SST spells more bad news for tobacco, breweries as sales affected
KUALA LUMPUR: The impending Sales and Services Tax (SST) on September 1 later this week will add more salt to the wounds of tobacco and brewery players in Malaysia, having already been hit by health restrictions and other sector-specific taxes.
Following the passing by the Dewan Negara on August 20, 2018, The Royal Customs Department of Malaysia declared that a 10 per cent sales tax will be implemented on sin goods in addition to a six per cent service tax on food service establishments with an annual turnover of RM1 million and above.
Kenanga Investment Bank Bhd (Kenanga Research) noted that this differed from the Pre2015 Sales and Service Tax (SST) regime whereby alcoholic beverages and tobacco products were charged a five per cent sales tax while food establishments with an annual turnover of RM3 million and above would be liable to pay service taxes.

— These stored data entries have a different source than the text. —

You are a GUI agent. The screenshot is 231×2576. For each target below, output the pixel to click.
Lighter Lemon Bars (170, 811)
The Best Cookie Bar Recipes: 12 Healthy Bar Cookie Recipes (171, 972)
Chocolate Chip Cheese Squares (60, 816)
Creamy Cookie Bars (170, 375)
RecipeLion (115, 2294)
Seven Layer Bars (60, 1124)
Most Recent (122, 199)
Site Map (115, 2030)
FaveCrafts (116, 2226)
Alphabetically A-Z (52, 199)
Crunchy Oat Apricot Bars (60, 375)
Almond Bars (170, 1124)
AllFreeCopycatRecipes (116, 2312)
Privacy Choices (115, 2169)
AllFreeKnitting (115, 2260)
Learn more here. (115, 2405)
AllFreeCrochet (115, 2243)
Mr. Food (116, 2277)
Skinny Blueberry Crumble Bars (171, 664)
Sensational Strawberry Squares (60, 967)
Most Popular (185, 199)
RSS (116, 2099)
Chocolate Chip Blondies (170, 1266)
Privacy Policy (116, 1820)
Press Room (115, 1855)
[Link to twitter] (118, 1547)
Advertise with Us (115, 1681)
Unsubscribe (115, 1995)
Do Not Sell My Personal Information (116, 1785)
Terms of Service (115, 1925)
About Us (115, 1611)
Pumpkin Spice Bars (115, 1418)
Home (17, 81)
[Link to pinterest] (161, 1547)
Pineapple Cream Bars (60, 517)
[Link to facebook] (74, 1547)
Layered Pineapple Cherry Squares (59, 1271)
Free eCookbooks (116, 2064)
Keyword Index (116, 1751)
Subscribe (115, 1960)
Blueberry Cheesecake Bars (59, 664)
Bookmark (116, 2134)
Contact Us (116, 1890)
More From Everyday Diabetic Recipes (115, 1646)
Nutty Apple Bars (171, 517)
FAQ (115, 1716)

“The move to reintroduce SST stemmed from the present government’s effort to curb general inflation across all consumer goods,” it said yesterday in a research note.
“While the previous Goods and Services Tax (GST) structure charged up to circa 11,200 different goods, the scope of the SST covers 6,400 total goods.

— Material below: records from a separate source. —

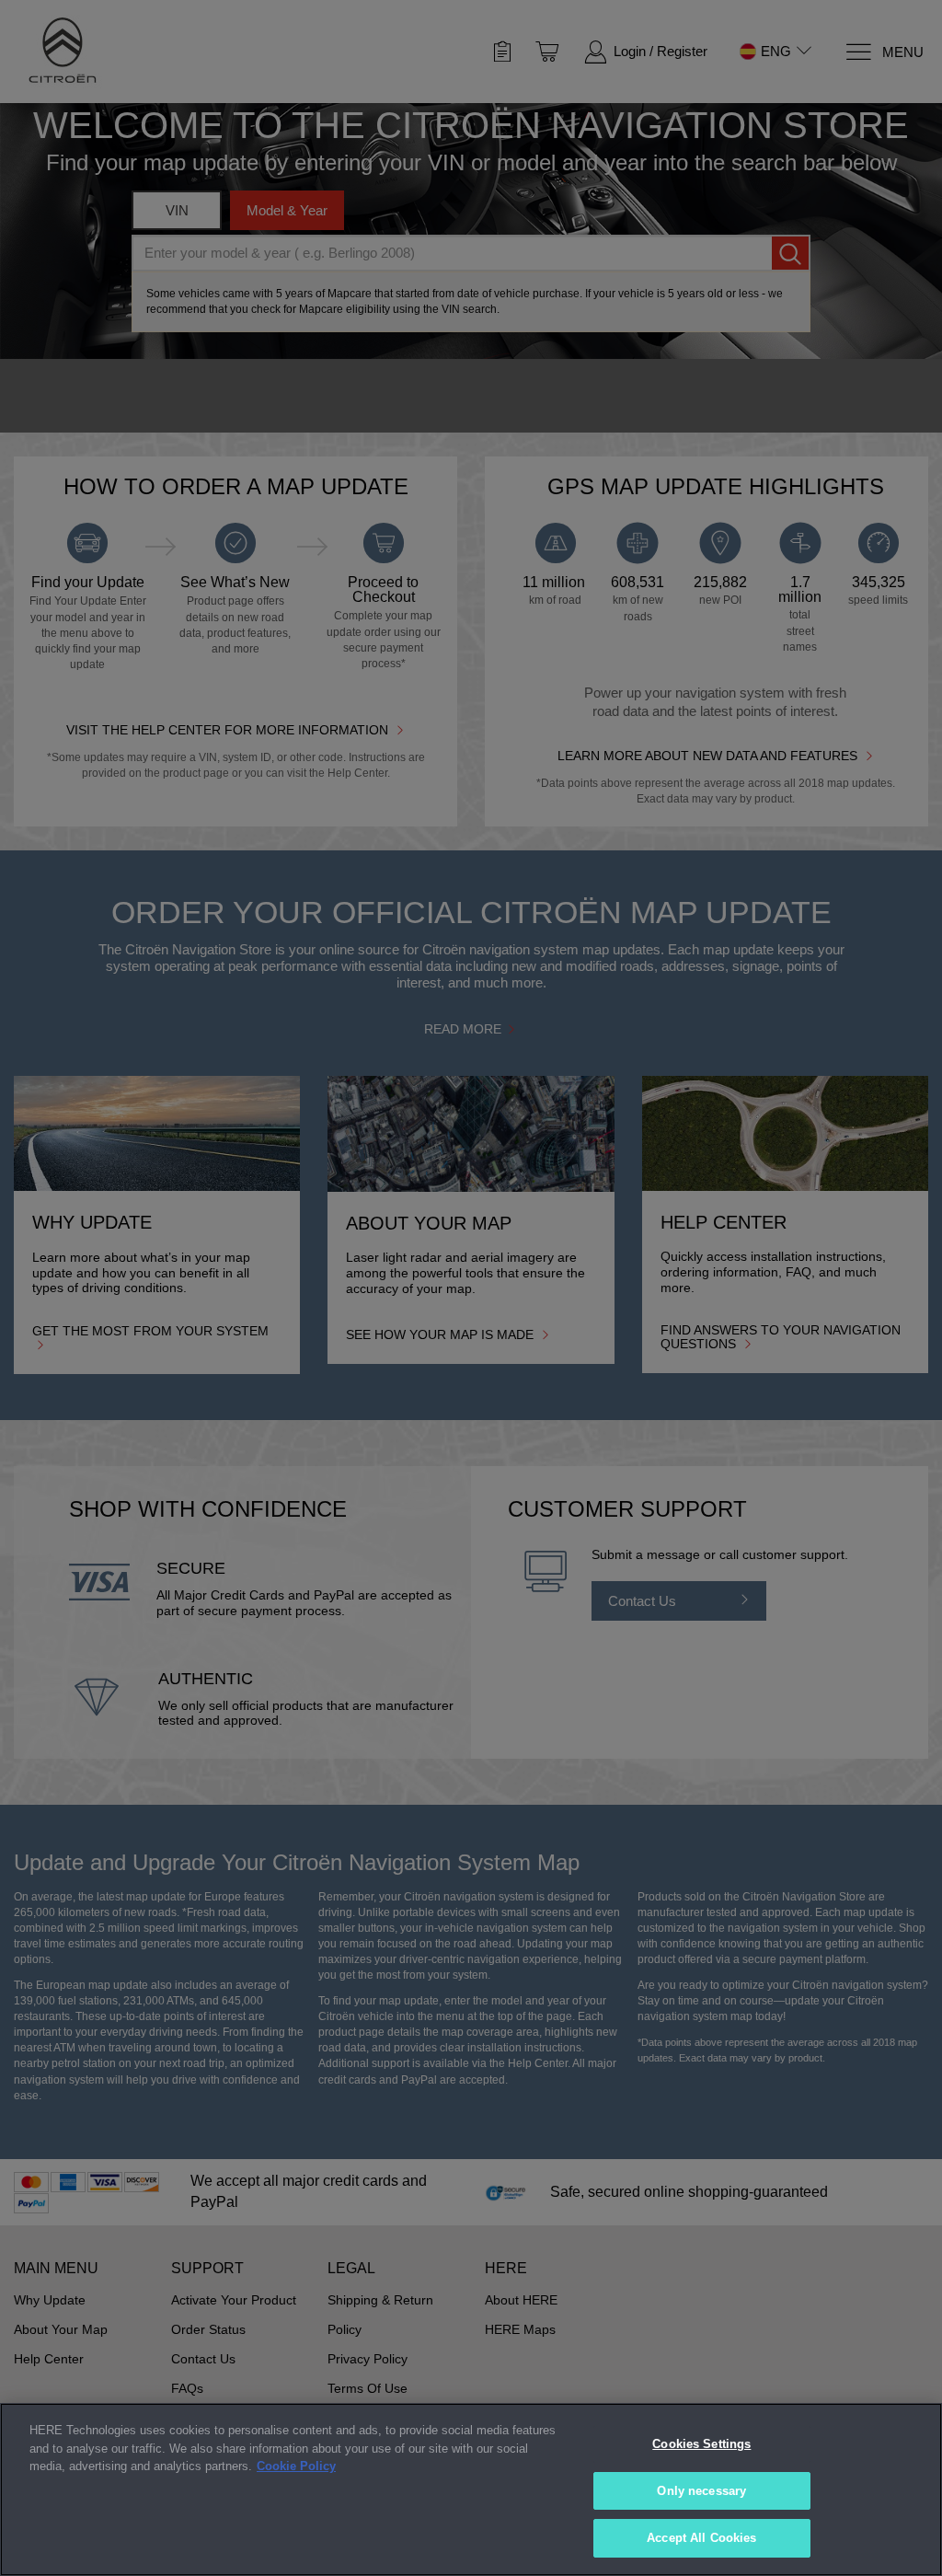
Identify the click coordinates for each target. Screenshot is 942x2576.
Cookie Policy (296, 2466)
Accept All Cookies (701, 2538)
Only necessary (701, 2491)
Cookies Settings (701, 2444)
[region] (471, 2489)
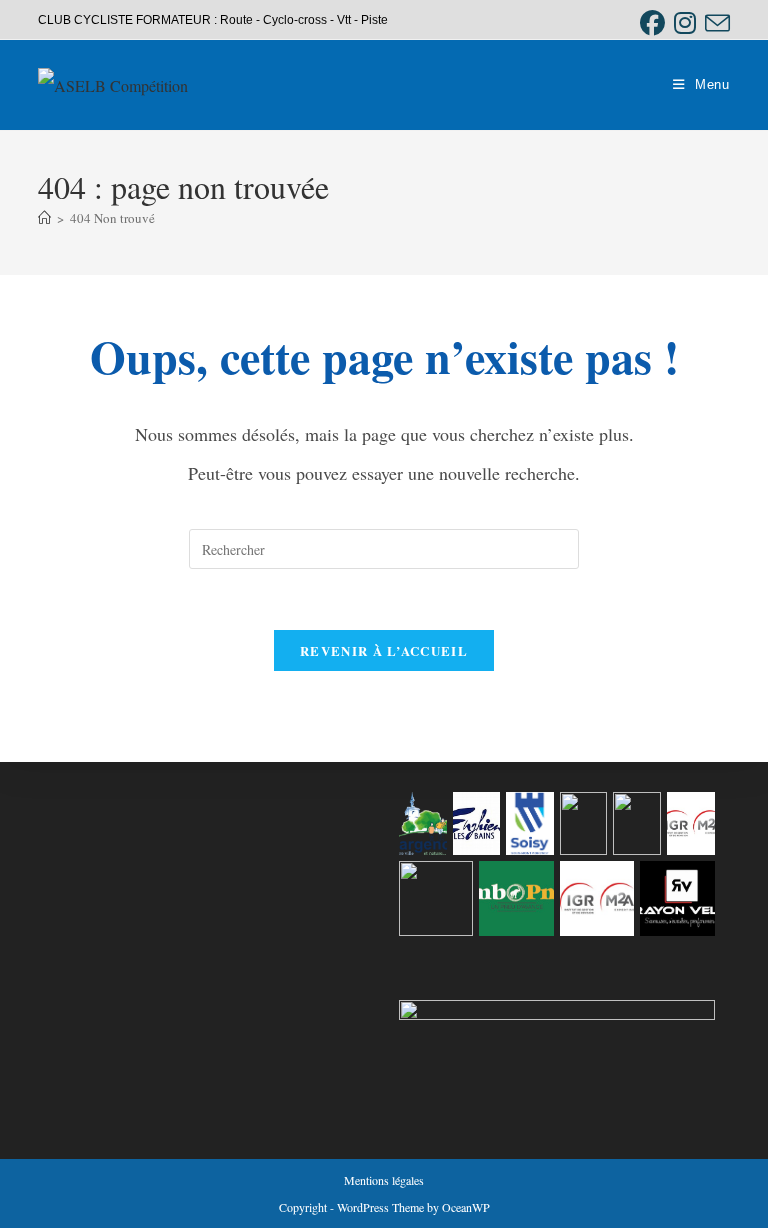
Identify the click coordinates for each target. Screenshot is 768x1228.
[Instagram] (684, 23)
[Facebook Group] (652, 23)
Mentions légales (384, 1180)
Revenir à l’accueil (384, 650)
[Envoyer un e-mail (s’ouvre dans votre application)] (715, 23)
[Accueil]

“However, we believe that it is because of the loss of tax revenue driven by this that sales tax rates for goods under certain categories – also known as sin goods – were imposed a higher rate to make up for that short fall.
“In addition, more stringent criteria to get a broader range of service providers to pay service tax could also be led by this motive.”

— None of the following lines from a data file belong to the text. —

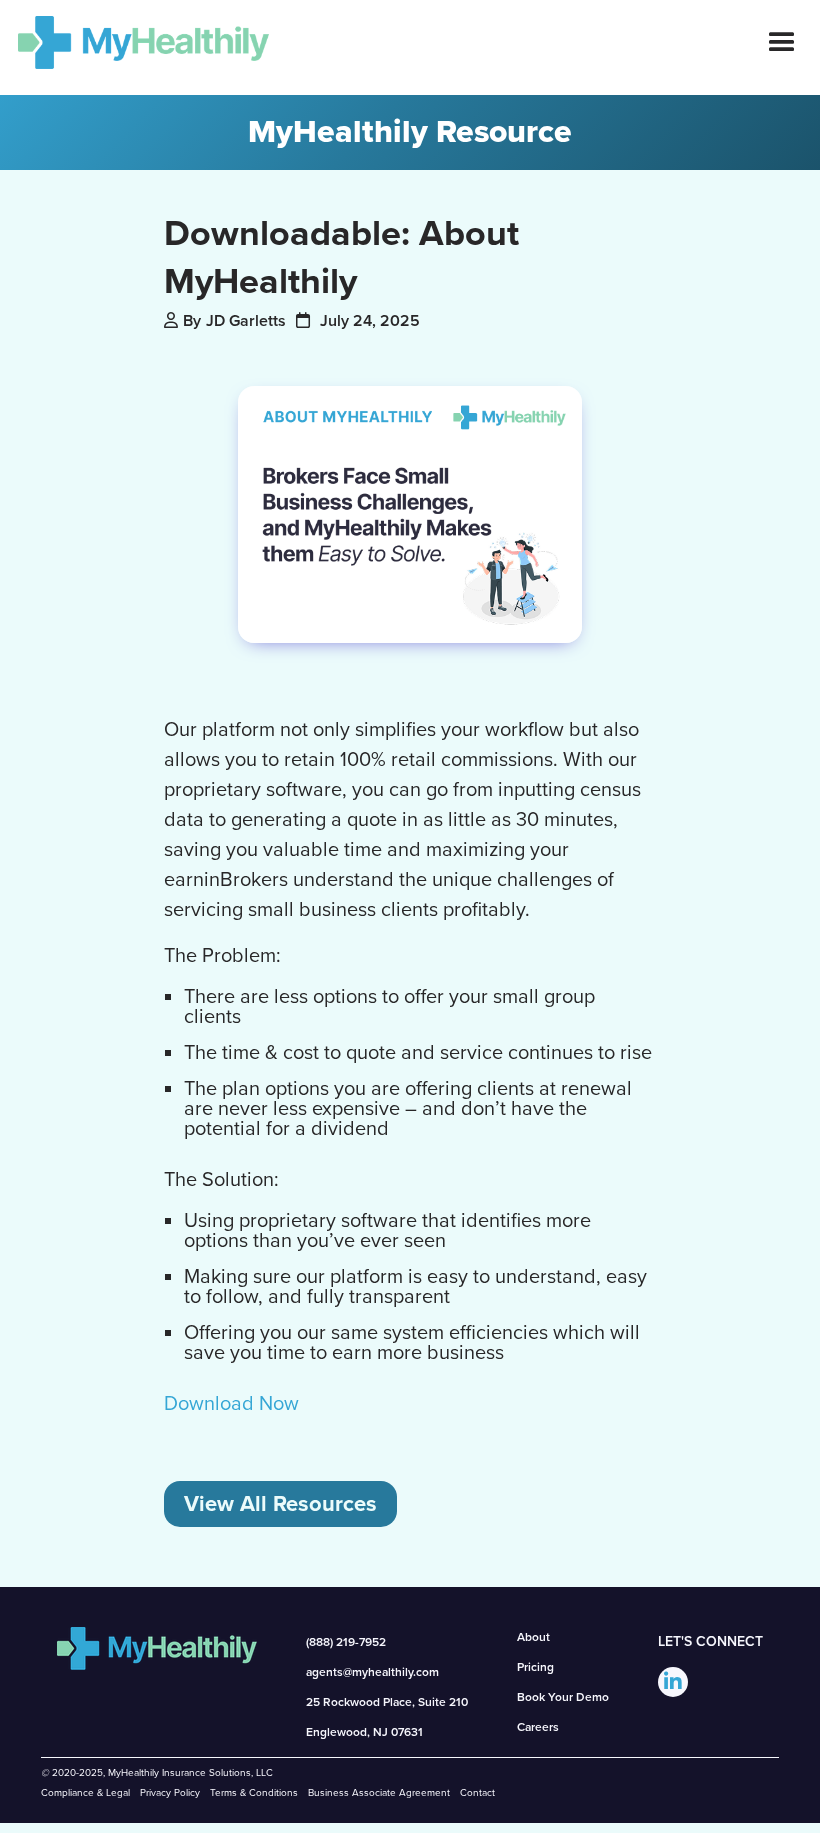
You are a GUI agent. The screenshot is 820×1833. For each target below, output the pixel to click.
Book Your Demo (563, 1697)
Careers (538, 1727)
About (533, 1637)
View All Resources (280, 1504)
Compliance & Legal (85, 1793)
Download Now (231, 1404)
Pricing (535, 1667)
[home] (134, 42)
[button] (782, 43)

Based on previous restrictions imposed by the Ministry of Health, tobacco players are not permitted to absorb value-added taxes and excise duties or reduce prices from the ceasing of such.
Hence, cigarette prices remained constant despite the zerorating of GST since June 2018.
“With the reintroduction of sales taxes, the new 10 per cent rate would be charged on the current ‘tax-free’ retail prices to inflate prices further,” Kenanga Research said.
“This would be highly unbeneficial to the legal cigarette market as illicit cigarette sales have become alarmingly rampant due to its availability and affordability.
Recall that is it estimated that illegal sales account for 63 per cent of the industry volume as of June 2018. Therefore, it is highly anticipated that further price pressures would aggravate the leakages from the legal market share.”
Come September 1, the research firm predicted prices of the 20-stick packs would likely increase by 10 per cent across the board.
New prices should amount to RM18.70 from RM17 per pack for premium brands; RM17.05 from RM15.50 per pack for aspirational premium brands; and RM13.20 from RM12 per pack for value-for-money brands.
Note that the sales tax charges differ from excise duties, which are imposed for each stick sold.
Meanwhile for breweries, Kenanga Research gathered that brewers were more fluid with price adjustments to value-added taxes, reducing prices in reflection of the zero-rating of GST.
Although raising prices with the new sales tax would appear to be in the ordinary course of business, it forewarned that the new 10 per cent tax rate was an increment from the previous sales tax regime.
“Also note that brewers sell products through two different channels, being on-trade (namely owners of food establishments) and off-trade platforms (like supermarkets and convenience stores).